One of the staples of any kind of “fun for the whole family” kind of carnival is the booth where you give the kid a make-shift fishing pole and let them “fish” for a prize by throwing the line over a wall where someone in the back can attach a prize. I’ve seen dozens of these and there was one here, too.

Max spent most of his tickets here for some reason. The prizes were lame: a pencil or pen from a local check cashing business, a  “Shrek “Happy Meal Toy (Finonna only), or a piece of candy.

About the eight time Max threw his line in, he pulled a pencil. He threw it back (much to our embarrassment). He complained loudly about how he already had a bunch of pencils. So he pulled back a pen. He threw it back and said he gave the fish a perfectly good ticket and didn’t need a pen. He pulled his line back and on the clip was his ticket back.

I laughed, made Max apologize to the fish and banned him from playing that game again.

I read that Captain Lou Albano died yesterday. Captain Lou was a big deal in the ’80s – part of the original Rock and Wrestling connection. He and Cindy Lauper and Hulk Hogan had quite a little side show going for a while.

I haven’t heard much from Captain Lou in a long time. But I was reminded of him during DragoCon because as I was in line to see Felicia Day, I passed by a table with an old man sitting by himself wearing traditional Arabian head garb.

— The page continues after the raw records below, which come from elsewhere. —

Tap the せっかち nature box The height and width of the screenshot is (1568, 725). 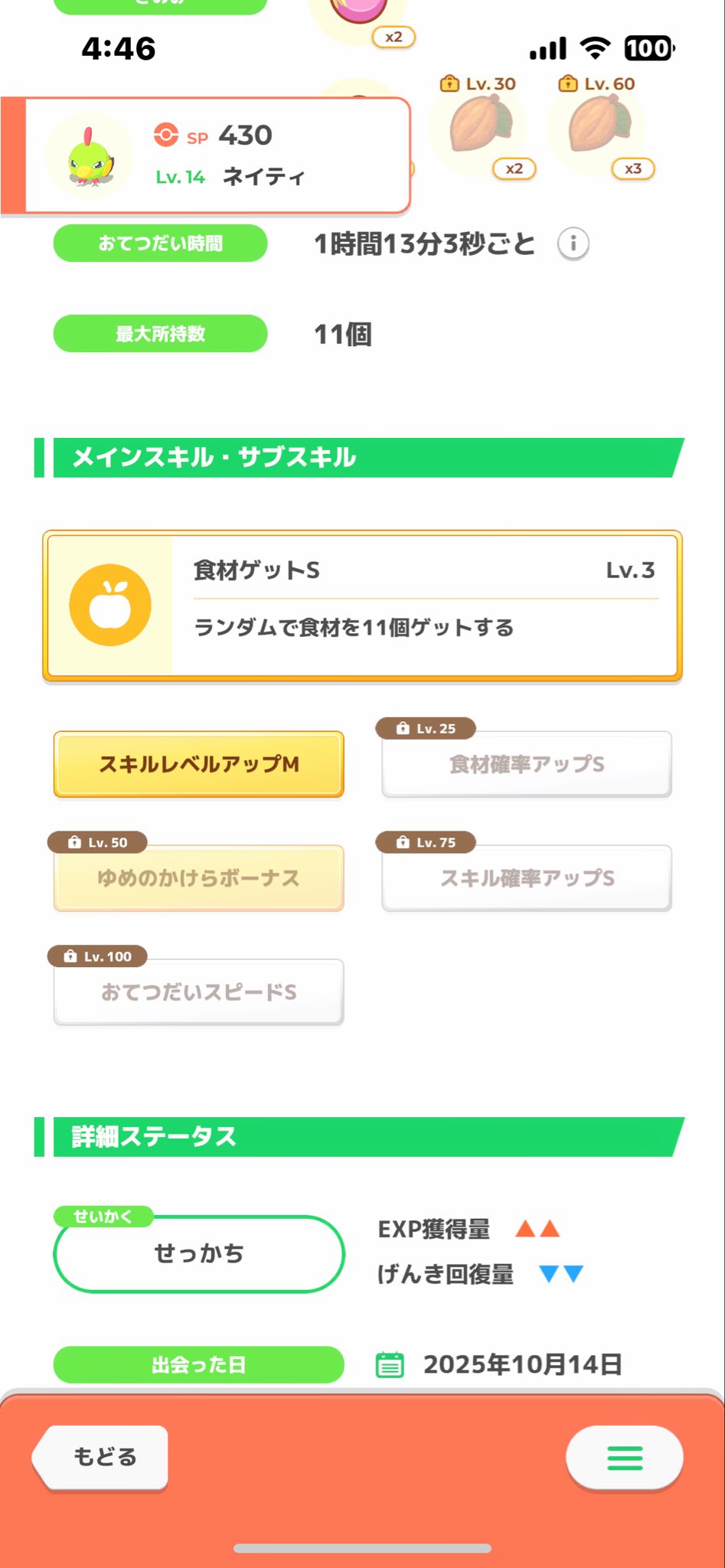198,1253
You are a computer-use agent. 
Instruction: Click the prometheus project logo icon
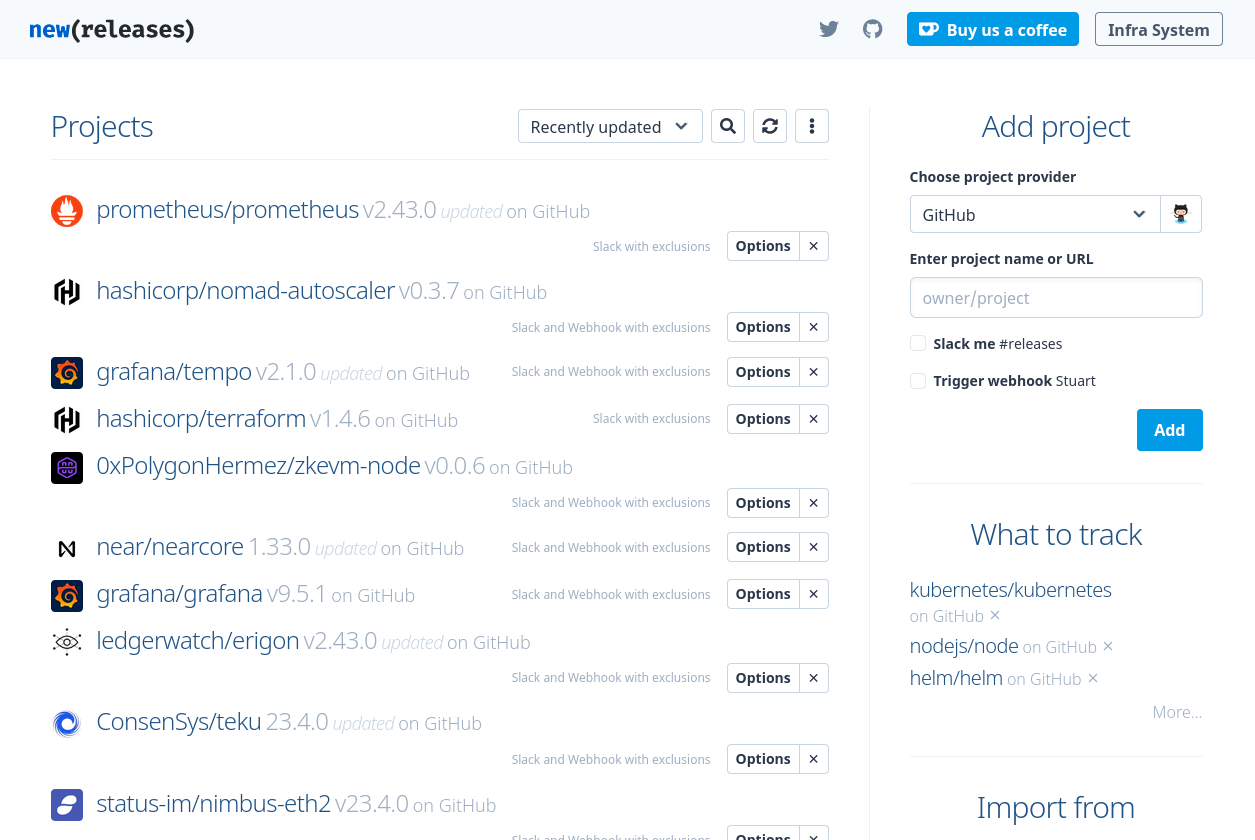pos(67,211)
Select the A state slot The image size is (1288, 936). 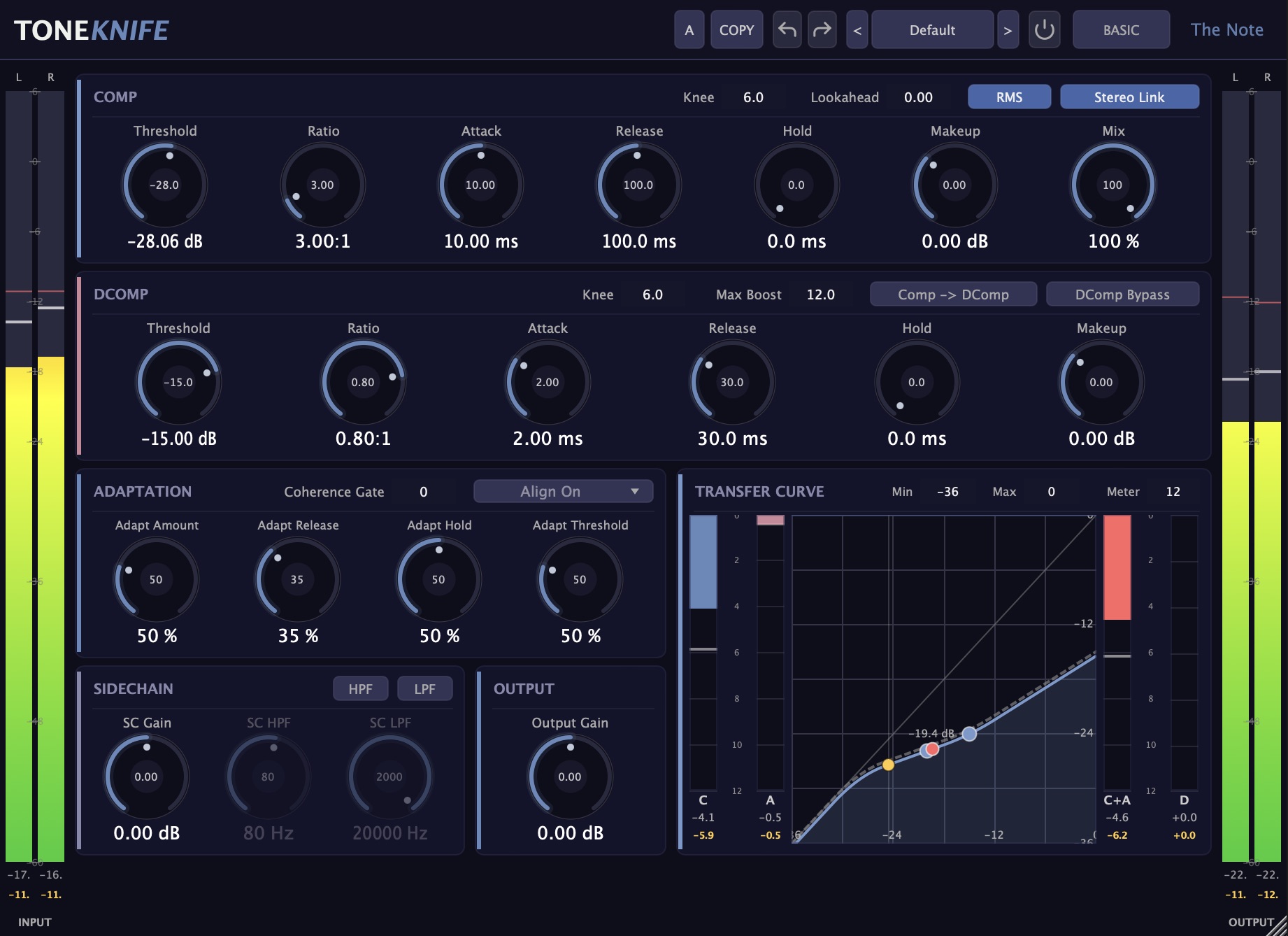coord(689,29)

It was the Iron Sheik! Man oh man, how many afternoons did I waste cheering for someone, anyone to beat that man to death. His finishing move was the Camel Clutch – devastating. I was in the middle of a good-old-fashioned day dream when I saw a handler come by and wheel him away. He was a feeble old man, now. His knees, shoulders and hips are probably gone. He no longer demonstrated his amazing strength with the Persian Club challenge.

Iron Sheik and Nikolai Volkoff were my favorite tag team because they were such heels in the ring and they were managed by “Classy” Freddie Blassie, who was the most obnoxious spokesman at the time.

They used to begin each match by playing the Russian national anthem. This simply wasn’t done in Reagan’s America. It was great showmanship. Iron Sheik lost the heavyweight title to newcomer Hulk Hogan and wrestling sort of went mainstream.

Max recently expressed a passing interest in wrestling and we’ve watched a few shows. But it isn’t the same anymore. It was never real, but these days it doesn’t seem like they’re even trying.

In the old days, if a match was going south for one of the stars, another star might charge the ring and help him out with a folding chair or something. Now, no one enters the arena without a theme song, some fireworks and a big-screen image of them posing behind their official logo.

There isn’t even an illusion that any of this wasn’t planned in advance. There are too many distractions from the wrestling now. One show we watched stopped the matches so that some dude could stage a half-hour talk show in the middle of everything.

Unbelievable. I know. I’m an old coot who complaints too much about how the world should be. Maybe the rain is affecting my bum shoulder.

Get off my lawn.

October 14, 2009

Max lost a tooth yesterday. He said “Should I put it under my pillow wink wink?” Tooth fairy doesn’t visit little boys who say “wink wink.”

October 14, 2009

My cell phone and bladder conspired to wake me this morning a full four minutes before my alarm clock was supposed to. Happy hump day.